AutoCrit: A Helpful Tool for Editing Flash Fiction

Wednesday, April 07, 2010
I stumbled across the AutoCrit site today and found it to be a helpful tool for editing your flash fiction stories. The free version allows you to paste a story of under 800 words into a text box, where you have the option of selecting reports on three categories: Overused Words, Repeated Phrases, and Sentence Length Variations. These categories are crucial to analyze when crafting a flash piece.

So, I dug out an old story and pasted it into text box here:

I clicked the "Overused Words" button and clicked "Analyze." The next screen shows a list of typically overused words with red check marks pertaining to your story, as well as suggestions for how many words to remove.

I definitely used "that" too many times--which is a common mistake *that* (delete!) I see a lot in flash fiction, and a bad habit of mine. In most cases, you can safely remove "that"--it doesn't add anything to the sentence--and will help trim your word count.

The AutoCrit said my use of "ly adverbs" was "Excellent," as was my use of "could," "it/there," and "maybe." Other interesting areas are the use of generic descriptions (I got a "Nice one" response), the use of feel/feeling/felt (I got a "Yay"), initial conjunction ("Well done"), and initial ing ("Nice work"). The comments are encouraging and are all wonderful helpers to fix passive voice problems.

Beneath the checklist is your highlighted text with culprits displayed in blue. Drag your cursor over the text and copy-paste it into your MS Word program--you'll notice the blue text copies as well. At least it did with mine.
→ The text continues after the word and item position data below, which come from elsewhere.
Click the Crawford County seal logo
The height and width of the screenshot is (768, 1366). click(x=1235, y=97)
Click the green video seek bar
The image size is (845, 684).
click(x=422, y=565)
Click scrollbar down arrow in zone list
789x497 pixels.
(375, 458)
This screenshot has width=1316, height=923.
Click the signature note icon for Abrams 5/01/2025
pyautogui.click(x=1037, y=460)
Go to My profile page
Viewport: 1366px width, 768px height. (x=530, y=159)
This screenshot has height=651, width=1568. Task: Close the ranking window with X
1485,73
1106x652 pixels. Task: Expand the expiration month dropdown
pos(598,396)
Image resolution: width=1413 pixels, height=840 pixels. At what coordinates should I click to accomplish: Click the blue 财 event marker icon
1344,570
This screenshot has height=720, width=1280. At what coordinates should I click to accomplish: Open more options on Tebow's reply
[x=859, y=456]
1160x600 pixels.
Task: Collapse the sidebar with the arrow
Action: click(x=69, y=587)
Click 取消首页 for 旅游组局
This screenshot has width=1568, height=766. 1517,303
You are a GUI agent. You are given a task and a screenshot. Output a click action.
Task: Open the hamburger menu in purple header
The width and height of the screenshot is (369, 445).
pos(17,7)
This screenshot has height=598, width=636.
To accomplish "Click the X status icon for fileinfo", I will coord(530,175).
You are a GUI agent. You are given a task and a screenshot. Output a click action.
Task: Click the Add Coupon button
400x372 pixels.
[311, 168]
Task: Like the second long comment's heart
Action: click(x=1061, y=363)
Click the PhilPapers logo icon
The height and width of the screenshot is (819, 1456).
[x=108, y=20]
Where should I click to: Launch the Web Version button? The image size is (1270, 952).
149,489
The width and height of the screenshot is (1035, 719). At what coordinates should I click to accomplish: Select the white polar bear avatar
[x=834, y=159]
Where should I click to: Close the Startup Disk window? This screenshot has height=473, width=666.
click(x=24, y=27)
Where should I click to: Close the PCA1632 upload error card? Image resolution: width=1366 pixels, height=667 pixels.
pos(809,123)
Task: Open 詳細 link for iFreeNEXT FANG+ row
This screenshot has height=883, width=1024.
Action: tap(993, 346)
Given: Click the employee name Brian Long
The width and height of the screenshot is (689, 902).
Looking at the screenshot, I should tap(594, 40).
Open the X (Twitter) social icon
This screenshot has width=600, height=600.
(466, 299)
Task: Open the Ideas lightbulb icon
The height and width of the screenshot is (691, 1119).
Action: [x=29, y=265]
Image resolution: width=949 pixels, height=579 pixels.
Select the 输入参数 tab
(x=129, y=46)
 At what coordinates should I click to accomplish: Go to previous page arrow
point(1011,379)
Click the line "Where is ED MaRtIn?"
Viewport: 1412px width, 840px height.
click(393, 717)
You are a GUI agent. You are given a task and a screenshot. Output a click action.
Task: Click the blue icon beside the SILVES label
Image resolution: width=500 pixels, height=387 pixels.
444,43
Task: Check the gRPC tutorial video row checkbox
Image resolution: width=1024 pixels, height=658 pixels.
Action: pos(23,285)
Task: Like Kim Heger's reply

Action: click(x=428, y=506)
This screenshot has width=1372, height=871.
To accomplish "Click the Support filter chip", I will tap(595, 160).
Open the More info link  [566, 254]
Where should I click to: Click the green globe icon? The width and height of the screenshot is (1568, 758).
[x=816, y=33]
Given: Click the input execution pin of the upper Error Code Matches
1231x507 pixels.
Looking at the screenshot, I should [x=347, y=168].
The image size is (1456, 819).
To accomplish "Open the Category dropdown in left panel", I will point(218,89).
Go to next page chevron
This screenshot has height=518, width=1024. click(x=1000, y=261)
You can only select one option at a time but you can hit the back button after you've read the results and your text will still be there. Then you can select one of the other options, such as "Repeated Phrases" and "Sentence Length."

Repeated Phrases: This page shows all phrases which repeat within 100 words in highlighted blue text. If you are using a repeated phrase for emphasis it can be very powerful, but remember it should contribute something to the story, so use them carefully. When in doubt, leave it out--especially in flash. It will only eat your word count.

Sentence Length: This page gives you a list of the beginning of each sentence and how many words it contains. It's important to vary your sentence length because similar-length sentences can be dull to read.

The AutoCrit site offers further services to those that subscribe for a fee. I haven't tried their paid services, so I can't offer a review. Their "Members Only" reports include other editing tools such as: Dialogue Tags, First Words, Names and Pronouns, Cliche Finder, Redundancy Finder, Homonym Highlighter, Readability Suite, and Pacing Monitor.

But I found their free online tool to be quite helpful in trimming unnecessary words and a good reminder to really check your story for any issues you might have missed. So if you're preparing to enter the WOW! Women On Writing Flash Fiction Contest, you may want to test your story with this helpful little tool before you hit the send button.

Happy writing!


Donna Volkenannt said...

Sounds like a great resource. I'll check it out.
Donna Volkenannt

Mary Jo said...

This is an awesome tool for any fiction or nonfiction writer. Thanks for sharing!

~Mary Jo aka Writer Inspired

Betsy said...

Wow, that's amazing! I'm rubbish at editing my stories, and most of the time I don't even know what I should or shouldn't edit. Hopefully this will help me realise my bad habits and correct them by myself eventually!
Thank you so much for that x

Unknown said...

This sounds like a great way to show both bad and good habits in my writing. Thank you for introducing me to it!

Kim said...

Definitely checking this one out. Thanks!

Sherri said...

Awesome! I just ran a 600 word flash fiction that I am editing for a contest deadline this week....SO helpful, especially for a newbie like me! Really a great way to learn more about what to edit out. Thanks!

Cher'ley said...

Thank you. That was fun.

I did better than I thought I would, but I'm guilty of using that too often. Two of them could be eliminated, two changed to which and the other one is okay. Also, it bought my attention to a word that really should have been hyphenated and then it wouldn't have shown up as a problem spot.

I'll be using this often.

Hannah said...

ooooh, pretty! I love writerly tools and software. I'm going to check that out. Thanks!

Anonymous said...

there's a very similar app which is totally free for as much text as you want at I just pasted my whole book in and it gave me a chapter by chapter breakdown of all the overused words, repeats, cliches stuff in my book. Awesome!

Cher'ley said...

I will try the one Anonymous recommended. Thanks.